__Page text__:

* start *

Who left Winnie the Pooh for me?

Oct. 22nd 2017

33 years ago, I was being crucified nightly (twice on Thursdays and Saturdays)

in the haunting ruins of the old Cathedral in Coventry – in a production of the Medieval Mystery Plays – an extraordinary experience.  Nuns, monks, and countless dog-collars were clearly visible in the audience – ‘Will I live up to these peoples’ ‘image’ of Christ?’ I asked myself each night before the plays began.  My dad who, while he was alive, loyally followed me in productions all around the country, said of this one to a friend, ‘You know, it’s very hard watching your son being nailed to a cross so convincingly…’

A very El Greco Christ I made:  tall, slim, darkly-bearded…

At the end of the play’s run an envelope was waiting for me at the stage door.  Inside was a note – and something wrapped in tissue paper.

‘It’s been so lovely having you around the last few weeks, Michael – please take the enclosed little gift with you on to wherever you go next.  Yours, with affection, a secret admirer.’

Inside the tissue paper was a little Winnie the Pooh, hanging suspended from a balloon, which had a pattern of blue sky and clouds on it.  Who?  Who was this secret admirer? I never found out.

But I took Winnie the Pooh with me on to the next job and the next and the next – all the way to here, 33 years later and the Salisbury Playhouse Salberg Studio – where each night this week I have again been ‘crucified’ (not by audiences and critics, thankfully) – but as a rather barbaric army punishment used on COs and unruly soldiers 100 years ago. No nails – but arms outstretched and strapped by the wrists to a fence or rail – feet tied up too – and left like that in wind and rain for two hours each day up to a maximum of 28 days. (This was long ago outlawed as a punishment I am relieved to report.)

* end *

__Given information__:
* start *

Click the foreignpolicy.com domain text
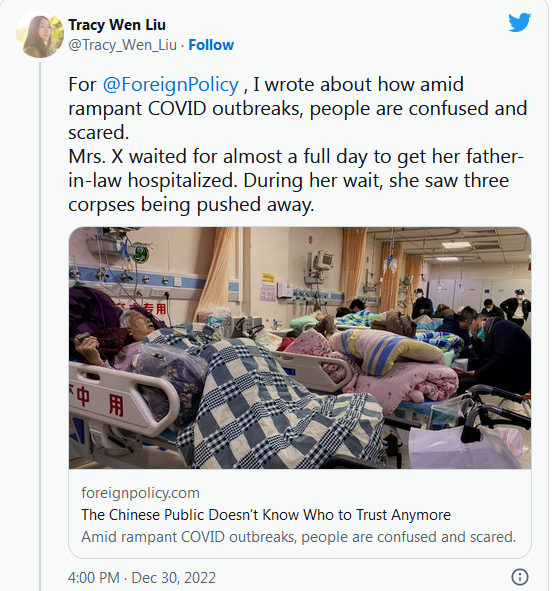The width and height of the screenshot is (558, 591). point(140,493)
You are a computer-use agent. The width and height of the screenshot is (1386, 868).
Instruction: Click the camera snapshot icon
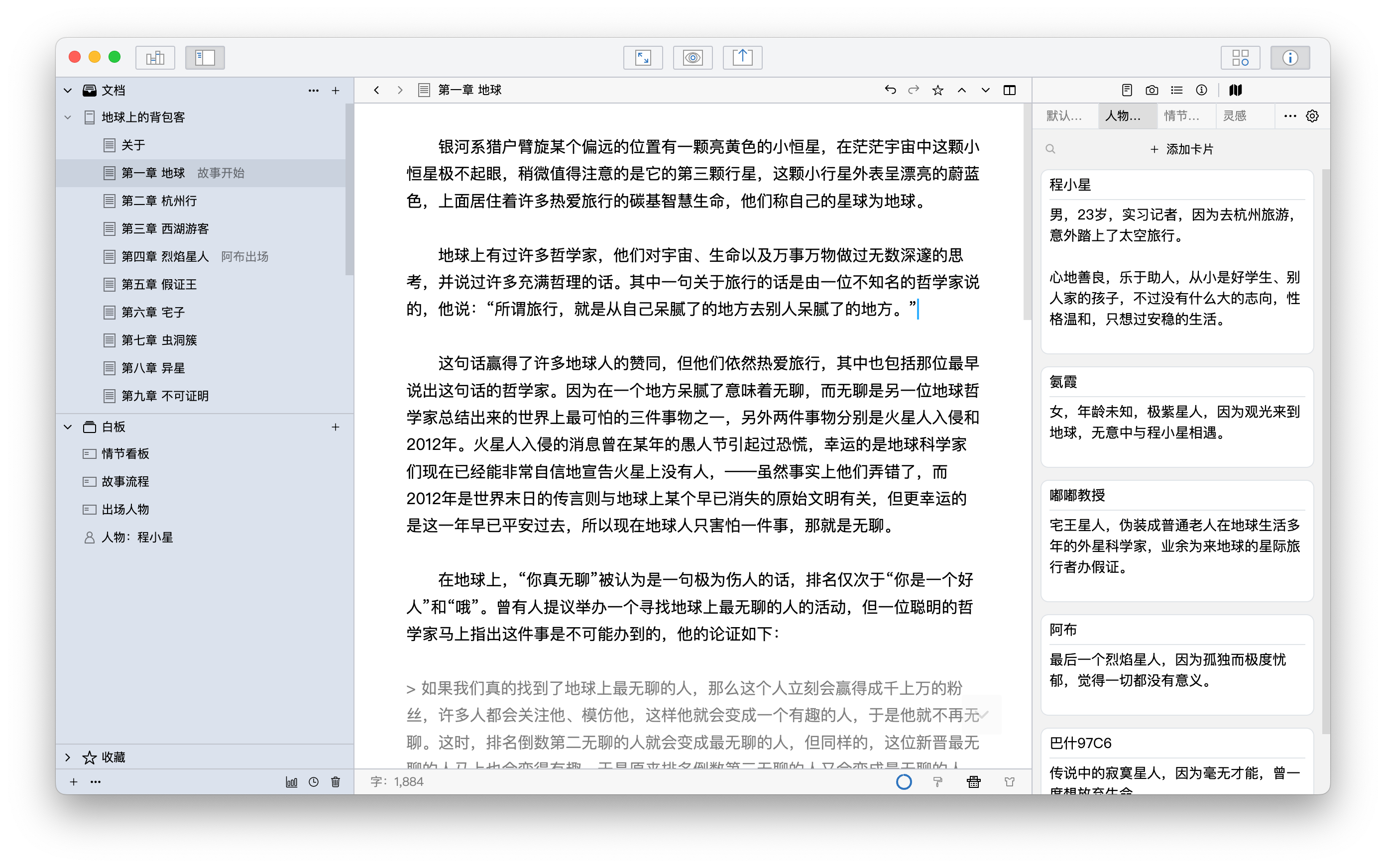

* end *

__Tasks to perform__:
#1 In the Winnie the Pooh post, what was the little Winnie the Pooh hanging from?
#2 Quote the Winnie the Pooh post from "Who left Winnie" to "in tissue paper.".
#3 According to the Winnie the Pooh post, what prompted the writer to wonder each night, before the Coventry plays began, whether the performance would live up to the audience's image of Christ?

__The results__:
#1 A balloon with a pattern of blue sky and clouds on it.

#2
Who left Winnie the Pooh for me?

Oct. 22nd 2017

33 years ago, I was being crucified nightly (twice on Thursdays and Saturdays)

in the haunting ruins of the old Cathedral in Coventry – in a production of the Medieval Mystery Plays – an extraordinary experience.  Nuns, monks, and countless dog-collars were clearly visible in the audience – ‘Will I live up to these peoples’ ‘image’ of Christ?’ I asked myself each night before the plays began.  My dad who, while he was alive, loyally followed me in productions all around the country, said of this one to a friend, ‘You know, it’s very hard watching your son being nailed to a cross so convincingly…’

A very El Greco Christ I made:  tall, slim, darkly-bearded…

At the end of the play’s run an envelope was waiting for me at the stage door.  Inside was a note – and something wrapped in tissue paper.

#3 Nuns, monks, and countless dog-collars were clearly visible in the audience.